• [WHAT THE EXERCISE ASKS]: Would you quote the material below from its first line through the line containing "Given: Click retry icon for Creo Layout", exactly and with both ends included?

• [RECORD EXTRACTS]:
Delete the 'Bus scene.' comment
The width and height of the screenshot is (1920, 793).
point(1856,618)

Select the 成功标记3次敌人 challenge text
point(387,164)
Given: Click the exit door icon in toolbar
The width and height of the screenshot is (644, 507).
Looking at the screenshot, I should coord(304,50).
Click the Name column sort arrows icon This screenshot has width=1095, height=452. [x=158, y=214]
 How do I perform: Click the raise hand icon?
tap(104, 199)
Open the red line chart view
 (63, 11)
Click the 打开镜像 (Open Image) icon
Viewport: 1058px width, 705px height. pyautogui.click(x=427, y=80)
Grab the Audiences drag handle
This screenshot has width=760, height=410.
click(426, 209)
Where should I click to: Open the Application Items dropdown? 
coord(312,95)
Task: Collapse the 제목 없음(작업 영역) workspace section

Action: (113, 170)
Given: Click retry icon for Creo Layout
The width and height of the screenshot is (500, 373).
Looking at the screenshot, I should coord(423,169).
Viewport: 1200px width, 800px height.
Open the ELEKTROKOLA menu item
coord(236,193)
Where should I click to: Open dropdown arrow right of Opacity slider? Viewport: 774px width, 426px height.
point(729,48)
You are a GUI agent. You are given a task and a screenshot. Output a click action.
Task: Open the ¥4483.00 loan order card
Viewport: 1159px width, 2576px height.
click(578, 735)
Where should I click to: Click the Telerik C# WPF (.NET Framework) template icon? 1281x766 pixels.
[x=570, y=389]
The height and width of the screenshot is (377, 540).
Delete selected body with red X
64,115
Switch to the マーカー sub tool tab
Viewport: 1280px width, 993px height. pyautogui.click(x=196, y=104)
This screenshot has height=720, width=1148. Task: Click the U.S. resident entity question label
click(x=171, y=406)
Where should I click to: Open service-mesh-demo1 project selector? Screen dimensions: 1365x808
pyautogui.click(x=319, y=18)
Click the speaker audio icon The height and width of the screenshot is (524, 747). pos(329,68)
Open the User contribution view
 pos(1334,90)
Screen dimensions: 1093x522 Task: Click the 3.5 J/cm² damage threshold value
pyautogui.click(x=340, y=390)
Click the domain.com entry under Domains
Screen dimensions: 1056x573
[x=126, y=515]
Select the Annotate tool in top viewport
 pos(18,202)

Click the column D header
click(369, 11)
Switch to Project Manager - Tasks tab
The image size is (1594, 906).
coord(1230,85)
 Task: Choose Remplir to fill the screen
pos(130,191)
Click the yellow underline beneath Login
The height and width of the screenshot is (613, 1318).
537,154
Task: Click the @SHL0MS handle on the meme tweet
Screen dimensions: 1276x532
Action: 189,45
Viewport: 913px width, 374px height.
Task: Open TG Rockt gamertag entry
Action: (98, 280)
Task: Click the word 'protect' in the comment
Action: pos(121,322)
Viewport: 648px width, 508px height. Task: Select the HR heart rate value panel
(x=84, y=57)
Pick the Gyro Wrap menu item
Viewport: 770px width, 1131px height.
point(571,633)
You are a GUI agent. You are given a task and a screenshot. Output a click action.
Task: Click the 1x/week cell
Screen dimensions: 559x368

• [SOLUTION BELOW]:
Delete the 'Bus scene.' comment
The width and height of the screenshot is (1920, 793).
point(1856,618)

Select the 成功标记3次敌人 challenge text
point(387,164)
Given: Click the exit door icon in toolbar
The width and height of the screenshot is (644, 507).
Looking at the screenshot, I should coord(304,50).
Click the Name column sort arrows icon This screenshot has width=1095, height=452. [x=158, y=214]
 How do I perform: Click the raise hand icon?
tap(104, 199)
Open the red line chart view
 (63, 11)
Click the 打开镜像 (Open Image) icon
Viewport: 1058px width, 705px height. pyautogui.click(x=427, y=80)
Grab the Audiences drag handle
This screenshot has width=760, height=410.
click(426, 209)
Where should I click to: Open the Application Items dropdown? 
coord(312,95)
Task: Collapse the 제목 없음(작업 영역) workspace section

Action: (113, 170)
Given: Click retry icon for Creo Layout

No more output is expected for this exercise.